Transcribe every record that appears below, exactly and in full.
※ ※ ※
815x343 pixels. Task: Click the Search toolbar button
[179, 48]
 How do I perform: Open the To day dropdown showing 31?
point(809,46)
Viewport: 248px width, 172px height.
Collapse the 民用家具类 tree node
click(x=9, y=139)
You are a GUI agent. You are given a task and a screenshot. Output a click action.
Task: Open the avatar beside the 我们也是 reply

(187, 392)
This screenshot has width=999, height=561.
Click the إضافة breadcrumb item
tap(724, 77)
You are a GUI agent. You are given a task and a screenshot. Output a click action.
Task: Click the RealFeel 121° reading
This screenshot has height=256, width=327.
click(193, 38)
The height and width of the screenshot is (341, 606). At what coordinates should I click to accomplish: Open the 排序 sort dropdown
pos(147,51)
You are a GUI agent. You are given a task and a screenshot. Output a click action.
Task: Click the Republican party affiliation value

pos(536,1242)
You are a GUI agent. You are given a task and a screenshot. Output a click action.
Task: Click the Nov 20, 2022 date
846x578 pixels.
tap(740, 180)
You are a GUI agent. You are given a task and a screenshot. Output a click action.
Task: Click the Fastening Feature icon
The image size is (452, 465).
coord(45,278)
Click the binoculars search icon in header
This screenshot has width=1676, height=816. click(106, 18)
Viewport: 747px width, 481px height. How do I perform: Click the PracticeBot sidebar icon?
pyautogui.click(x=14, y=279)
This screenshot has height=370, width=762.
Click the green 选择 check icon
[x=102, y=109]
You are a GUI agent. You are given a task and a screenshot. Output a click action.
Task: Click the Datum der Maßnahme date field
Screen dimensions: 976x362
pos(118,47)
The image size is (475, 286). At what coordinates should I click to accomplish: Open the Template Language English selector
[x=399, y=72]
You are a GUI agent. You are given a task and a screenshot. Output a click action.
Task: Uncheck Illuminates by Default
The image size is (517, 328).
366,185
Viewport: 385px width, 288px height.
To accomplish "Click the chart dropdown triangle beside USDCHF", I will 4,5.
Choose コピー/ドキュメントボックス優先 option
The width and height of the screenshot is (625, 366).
※ ※ ※
Result of this exercise:
815x343 pixels. Task: Click the Search toolbar button
[179, 48]
 How do I perform: Open the To day dropdown showing 31?
point(809,46)
Viewport: 248px width, 172px height.
Collapse the 民用家具类 tree node
click(x=9, y=139)
You are a GUI agent. You are given a task and a screenshot. Output a click action.
Task: Open the avatar beside the 我们也是 reply

(187, 392)
This screenshot has width=999, height=561.
Click the إضافة breadcrumb item
tap(724, 77)
You are a GUI agent. You are given a task and a screenshot. Output a click action.
Task: Click the RealFeel 121° reading
This screenshot has height=256, width=327.
click(193, 38)
The height and width of the screenshot is (341, 606). At what coordinates should I click to accomplish: Open the 排序 sort dropdown
pos(147,51)
You are a GUI agent. You are given a task and a screenshot. Output a click action.
Task: Click the Republican party affiliation value

pos(536,1242)
You are a GUI agent. You are given a task and a screenshot. Output a click action.
Task: Click the Nov 20, 2022 date
846x578 pixels.
tap(740, 180)
You are a GUI agent. You are given a task and a screenshot. Output a click action.
Task: Click the Fastening Feature icon
The image size is (452, 465).
coord(45,278)
Click the binoculars search icon in header
This screenshot has width=1676, height=816. click(106, 18)
Viewport: 747px width, 481px height. How do I perform: Click the PracticeBot sidebar icon?
pyautogui.click(x=14, y=279)
This screenshot has height=370, width=762.
Click the green 选择 check icon
[x=102, y=109]
You are a GUI agent. You are given a task and a screenshot. Output a click action.
Task: Click the Datum der Maßnahme date field
Screen dimensions: 976x362
pos(118,47)
The image size is (475, 286). At what coordinates should I click to accomplish: Open the Template Language English selector
[x=399, y=72]
You are a GUI agent. You are given a task and a screenshot. Output a click action.
Task: Uncheck Illuminates by Default
The image size is (517, 328).
366,185
Viewport: 385px width, 288px height.
To accomplish "Click the chart dropdown triangle beside USDCHF", I will 4,5.
Choose コピー/ドキュメントボックス優先 option
The width and height of the screenshot is (625, 366).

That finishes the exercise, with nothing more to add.